In the current study, the full-length genome analysis of the Saudi H3N8 strains revealed a low rate of mutations in different segments of the virus. This finding agrees with other findings and confirmed the fact that influenza viruses from mammals showed a slow rate of evolution [35]. This fact could be related to a weak immune selection or to host-related factors. Weak immune selection was suggested to be one of the reasons that EIV had a reduced rate of mutations [12]. In contrast, non-significant variations of d/d ratios were found between the EIV evolution and those of swine-origin H1N1/09 and human H3N2 influenza A viruses [36,37]. Accordingly, the detected low mutation rate in EIV needs further investigation.

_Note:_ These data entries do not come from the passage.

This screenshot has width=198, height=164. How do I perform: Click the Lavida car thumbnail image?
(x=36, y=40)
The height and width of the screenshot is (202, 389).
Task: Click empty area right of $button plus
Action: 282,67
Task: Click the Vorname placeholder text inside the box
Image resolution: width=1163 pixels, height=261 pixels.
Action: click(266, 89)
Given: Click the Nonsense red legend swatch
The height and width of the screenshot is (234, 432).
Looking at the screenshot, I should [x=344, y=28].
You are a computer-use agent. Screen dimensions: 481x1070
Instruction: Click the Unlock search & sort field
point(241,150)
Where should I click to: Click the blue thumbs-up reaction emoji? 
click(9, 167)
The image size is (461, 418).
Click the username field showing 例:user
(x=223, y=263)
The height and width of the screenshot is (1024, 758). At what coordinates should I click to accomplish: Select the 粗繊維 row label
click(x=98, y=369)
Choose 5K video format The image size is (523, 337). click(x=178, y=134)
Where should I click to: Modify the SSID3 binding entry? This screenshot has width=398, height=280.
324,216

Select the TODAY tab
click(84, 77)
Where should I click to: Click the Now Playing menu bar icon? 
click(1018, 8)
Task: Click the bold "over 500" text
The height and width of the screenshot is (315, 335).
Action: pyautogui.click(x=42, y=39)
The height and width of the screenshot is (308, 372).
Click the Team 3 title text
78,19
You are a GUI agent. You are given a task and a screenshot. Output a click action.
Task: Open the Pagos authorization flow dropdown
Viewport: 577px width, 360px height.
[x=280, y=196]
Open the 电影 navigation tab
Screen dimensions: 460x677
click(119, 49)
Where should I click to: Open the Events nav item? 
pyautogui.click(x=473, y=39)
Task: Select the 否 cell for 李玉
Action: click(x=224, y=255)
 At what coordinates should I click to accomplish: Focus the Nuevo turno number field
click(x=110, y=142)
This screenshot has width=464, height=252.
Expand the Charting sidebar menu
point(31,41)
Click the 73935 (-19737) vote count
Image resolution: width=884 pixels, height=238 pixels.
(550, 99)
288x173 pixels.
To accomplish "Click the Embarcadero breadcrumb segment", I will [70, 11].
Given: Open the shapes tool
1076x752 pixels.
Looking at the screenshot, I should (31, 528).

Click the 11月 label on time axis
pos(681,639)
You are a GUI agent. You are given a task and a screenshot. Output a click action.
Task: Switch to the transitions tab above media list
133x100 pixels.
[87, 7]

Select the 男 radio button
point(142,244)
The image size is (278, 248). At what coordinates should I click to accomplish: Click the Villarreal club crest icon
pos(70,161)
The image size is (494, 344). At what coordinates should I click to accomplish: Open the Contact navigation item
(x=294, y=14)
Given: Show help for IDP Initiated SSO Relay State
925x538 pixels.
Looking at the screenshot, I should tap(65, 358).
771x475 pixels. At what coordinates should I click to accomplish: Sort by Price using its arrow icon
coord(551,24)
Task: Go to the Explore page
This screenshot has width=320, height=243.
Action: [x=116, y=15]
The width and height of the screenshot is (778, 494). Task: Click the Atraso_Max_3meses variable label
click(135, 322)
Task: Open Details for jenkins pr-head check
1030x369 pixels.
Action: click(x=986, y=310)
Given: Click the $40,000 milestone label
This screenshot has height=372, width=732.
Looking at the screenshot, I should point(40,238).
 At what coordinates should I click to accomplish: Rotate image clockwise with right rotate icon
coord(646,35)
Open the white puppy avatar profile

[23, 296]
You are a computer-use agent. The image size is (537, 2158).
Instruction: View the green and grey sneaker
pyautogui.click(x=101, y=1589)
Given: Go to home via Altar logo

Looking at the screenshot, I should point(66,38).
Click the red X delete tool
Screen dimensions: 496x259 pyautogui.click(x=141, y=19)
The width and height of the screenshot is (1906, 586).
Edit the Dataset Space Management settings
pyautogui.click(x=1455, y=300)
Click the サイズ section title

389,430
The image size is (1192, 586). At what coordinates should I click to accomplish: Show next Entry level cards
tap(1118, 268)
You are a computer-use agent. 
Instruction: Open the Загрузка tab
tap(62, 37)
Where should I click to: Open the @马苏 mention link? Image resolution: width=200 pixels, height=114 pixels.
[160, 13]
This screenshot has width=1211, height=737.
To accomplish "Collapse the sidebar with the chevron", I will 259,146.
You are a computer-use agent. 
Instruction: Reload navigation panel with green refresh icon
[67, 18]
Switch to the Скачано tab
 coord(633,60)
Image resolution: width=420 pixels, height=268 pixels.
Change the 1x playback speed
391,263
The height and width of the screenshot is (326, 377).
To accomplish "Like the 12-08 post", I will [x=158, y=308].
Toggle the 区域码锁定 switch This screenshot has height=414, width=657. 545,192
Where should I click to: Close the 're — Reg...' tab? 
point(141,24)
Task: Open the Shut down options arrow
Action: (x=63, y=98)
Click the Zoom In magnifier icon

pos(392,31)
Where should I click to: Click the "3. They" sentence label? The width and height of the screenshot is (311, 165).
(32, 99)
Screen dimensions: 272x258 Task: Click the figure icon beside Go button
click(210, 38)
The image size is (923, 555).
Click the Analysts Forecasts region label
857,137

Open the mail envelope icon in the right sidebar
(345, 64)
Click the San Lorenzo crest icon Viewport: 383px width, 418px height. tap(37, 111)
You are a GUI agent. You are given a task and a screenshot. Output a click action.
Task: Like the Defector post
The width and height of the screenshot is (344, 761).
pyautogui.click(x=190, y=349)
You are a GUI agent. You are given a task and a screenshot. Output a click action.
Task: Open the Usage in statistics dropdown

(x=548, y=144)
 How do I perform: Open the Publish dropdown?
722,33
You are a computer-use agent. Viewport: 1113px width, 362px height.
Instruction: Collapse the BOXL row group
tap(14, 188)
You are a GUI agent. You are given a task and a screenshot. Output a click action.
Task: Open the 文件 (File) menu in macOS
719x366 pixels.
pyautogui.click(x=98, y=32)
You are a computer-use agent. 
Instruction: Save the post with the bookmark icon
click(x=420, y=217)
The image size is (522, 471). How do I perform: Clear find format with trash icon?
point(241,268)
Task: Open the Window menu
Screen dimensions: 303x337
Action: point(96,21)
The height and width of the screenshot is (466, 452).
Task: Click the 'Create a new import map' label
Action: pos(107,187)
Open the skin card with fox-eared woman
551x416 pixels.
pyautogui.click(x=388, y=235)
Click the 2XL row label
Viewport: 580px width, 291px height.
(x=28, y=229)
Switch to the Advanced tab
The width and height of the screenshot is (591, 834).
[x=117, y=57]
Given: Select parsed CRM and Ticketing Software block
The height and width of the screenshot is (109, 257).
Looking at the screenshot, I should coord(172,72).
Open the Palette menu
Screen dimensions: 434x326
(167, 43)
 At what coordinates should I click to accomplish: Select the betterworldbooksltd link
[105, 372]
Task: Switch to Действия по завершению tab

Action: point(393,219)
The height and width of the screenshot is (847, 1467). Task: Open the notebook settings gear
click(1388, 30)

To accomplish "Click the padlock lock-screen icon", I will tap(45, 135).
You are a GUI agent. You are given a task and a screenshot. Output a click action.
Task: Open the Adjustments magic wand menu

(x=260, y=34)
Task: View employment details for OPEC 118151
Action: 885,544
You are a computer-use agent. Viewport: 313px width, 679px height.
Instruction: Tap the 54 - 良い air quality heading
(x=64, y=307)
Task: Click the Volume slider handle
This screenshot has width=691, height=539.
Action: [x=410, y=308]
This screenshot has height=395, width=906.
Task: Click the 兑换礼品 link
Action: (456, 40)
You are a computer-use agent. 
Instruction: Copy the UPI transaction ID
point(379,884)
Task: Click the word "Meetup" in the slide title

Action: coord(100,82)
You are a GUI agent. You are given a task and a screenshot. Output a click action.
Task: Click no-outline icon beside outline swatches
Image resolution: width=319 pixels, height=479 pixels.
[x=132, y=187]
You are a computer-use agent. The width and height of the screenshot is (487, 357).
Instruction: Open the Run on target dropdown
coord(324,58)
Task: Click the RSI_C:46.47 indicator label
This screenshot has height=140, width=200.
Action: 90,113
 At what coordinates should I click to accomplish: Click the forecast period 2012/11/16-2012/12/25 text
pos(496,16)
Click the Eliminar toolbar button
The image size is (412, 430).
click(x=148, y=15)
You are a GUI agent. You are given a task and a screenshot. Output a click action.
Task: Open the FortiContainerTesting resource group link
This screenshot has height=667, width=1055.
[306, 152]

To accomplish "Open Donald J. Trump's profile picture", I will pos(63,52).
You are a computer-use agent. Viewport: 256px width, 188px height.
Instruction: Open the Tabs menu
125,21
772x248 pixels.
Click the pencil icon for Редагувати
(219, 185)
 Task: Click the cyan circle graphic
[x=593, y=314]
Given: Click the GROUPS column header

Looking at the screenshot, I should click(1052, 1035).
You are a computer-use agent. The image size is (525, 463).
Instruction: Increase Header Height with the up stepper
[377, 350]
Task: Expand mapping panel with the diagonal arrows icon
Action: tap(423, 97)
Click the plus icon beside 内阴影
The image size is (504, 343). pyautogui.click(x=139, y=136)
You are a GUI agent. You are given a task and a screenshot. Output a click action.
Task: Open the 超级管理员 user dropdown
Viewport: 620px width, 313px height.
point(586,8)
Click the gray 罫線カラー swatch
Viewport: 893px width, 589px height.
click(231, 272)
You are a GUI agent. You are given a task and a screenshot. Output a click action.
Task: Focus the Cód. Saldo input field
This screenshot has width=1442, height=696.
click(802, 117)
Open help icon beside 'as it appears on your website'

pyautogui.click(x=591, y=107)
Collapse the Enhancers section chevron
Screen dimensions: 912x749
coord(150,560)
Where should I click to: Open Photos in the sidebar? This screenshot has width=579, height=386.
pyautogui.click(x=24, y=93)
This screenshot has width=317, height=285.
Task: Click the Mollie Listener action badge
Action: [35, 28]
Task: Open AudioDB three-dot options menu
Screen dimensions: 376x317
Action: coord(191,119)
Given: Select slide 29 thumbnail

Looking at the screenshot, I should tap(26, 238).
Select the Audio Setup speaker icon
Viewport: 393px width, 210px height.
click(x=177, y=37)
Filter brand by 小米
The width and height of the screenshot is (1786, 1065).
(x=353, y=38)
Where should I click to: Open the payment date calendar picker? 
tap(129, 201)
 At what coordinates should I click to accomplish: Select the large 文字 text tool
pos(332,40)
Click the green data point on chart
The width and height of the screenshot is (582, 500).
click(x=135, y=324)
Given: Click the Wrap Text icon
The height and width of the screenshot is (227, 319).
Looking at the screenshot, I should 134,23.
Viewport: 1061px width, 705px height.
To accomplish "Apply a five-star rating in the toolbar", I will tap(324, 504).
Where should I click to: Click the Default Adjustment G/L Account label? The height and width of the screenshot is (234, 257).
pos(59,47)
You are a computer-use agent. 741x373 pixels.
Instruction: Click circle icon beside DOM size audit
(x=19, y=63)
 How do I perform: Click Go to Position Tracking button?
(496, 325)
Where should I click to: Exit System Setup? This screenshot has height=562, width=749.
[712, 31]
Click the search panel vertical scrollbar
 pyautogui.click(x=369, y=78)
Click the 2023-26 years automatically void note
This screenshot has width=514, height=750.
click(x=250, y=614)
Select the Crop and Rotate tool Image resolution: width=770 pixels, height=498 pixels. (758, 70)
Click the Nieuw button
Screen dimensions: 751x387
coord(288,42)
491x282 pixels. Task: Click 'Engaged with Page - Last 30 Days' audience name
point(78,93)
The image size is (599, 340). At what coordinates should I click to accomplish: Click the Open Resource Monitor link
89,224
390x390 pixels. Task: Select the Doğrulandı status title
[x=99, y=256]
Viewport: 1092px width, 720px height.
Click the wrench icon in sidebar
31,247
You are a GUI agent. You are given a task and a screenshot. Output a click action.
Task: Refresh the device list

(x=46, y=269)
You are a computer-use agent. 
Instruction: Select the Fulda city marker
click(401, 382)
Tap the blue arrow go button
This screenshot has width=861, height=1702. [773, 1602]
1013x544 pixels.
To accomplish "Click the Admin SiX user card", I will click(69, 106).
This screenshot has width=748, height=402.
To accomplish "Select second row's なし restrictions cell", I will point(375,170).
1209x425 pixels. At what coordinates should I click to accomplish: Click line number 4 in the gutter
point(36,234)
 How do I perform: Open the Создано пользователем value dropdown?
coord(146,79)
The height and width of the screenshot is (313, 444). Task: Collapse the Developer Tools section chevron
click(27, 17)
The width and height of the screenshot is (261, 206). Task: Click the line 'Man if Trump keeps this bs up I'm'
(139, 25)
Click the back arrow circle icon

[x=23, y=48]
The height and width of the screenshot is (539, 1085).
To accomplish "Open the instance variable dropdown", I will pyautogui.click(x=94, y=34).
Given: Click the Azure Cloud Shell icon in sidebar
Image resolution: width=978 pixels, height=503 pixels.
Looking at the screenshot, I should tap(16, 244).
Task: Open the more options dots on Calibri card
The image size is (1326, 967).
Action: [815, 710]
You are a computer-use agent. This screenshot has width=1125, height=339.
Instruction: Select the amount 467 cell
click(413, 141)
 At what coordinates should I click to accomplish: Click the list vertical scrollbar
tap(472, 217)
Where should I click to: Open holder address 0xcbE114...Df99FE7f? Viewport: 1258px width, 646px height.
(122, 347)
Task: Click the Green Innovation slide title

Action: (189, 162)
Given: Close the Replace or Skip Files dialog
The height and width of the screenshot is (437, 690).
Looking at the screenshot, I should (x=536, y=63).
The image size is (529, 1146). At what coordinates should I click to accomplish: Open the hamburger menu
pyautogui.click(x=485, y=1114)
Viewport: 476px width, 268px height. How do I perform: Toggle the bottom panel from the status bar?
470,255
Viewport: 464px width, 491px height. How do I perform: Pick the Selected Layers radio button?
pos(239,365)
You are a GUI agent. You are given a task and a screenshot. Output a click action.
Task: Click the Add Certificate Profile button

Although vaccination is the most useful prophylactic strategy; continuous genetic evolution of the virus demands genetic characterization of currently circulating EIVs for the selection of a candidate vaccine strain. As vaccine failures have occurred in several parts of the world, there is a need for a better vaccine to completely eradicate equine influenza [38]. Hence, understanding of the molecular mechanisms involved with its cross-species transmission is of prime importance to devise any prophylactic and control strategy [39]. Interestingly, in Saudi Arabia, both Calvenza 03 (Florida clade 1: A/equine/Ohio/2003, American clade: A/equineKentucky/2/95, and Eurasian clade:A/equine/Newmarket/2/93) and Fluvac Innovator EHV-4/1 (Equine rhinopneumonitis types 1 and 4 viruses as well as A/equine-2/Kentucky/97) are currently approved for use to vaccinate horses against EIV. The former multivalent EIV contains A/equine/Ohio/2003, which showed the highest identity (only 10 amino acid substitutions in HA1 the Saudi strains) to the Saudi strains, while the latter vaccine showed lower identity (only 16 amino acid substitutions in HA1 the Saudi strains) to the Saudi strains. In addition, the OIE expert surveillance panel recommended the inclusion of both Florida clade 1 and 2 in EIV vaccines [30].

5. Conclusions

There are around 39,000 horses in Saudi Arabia, with some used in races or horse shows travelling across borders. Routine surveillance systems for emerging EIV strains are needed. Meanwhile, re-evaluation of the currently approved vaccines for EIV is recommended based on both the strain variation and latest recommendations of OIE. Importation of infected horses could be among the possible causes. A vaccination certificate is needed to confirm that animals have received at least one dose of the vaccine. Another booster 4 to 6 weeks before importing, exporting, or hosting horses is highly recommended to prevent the re-introduction of the EIV into Saudi Arabia.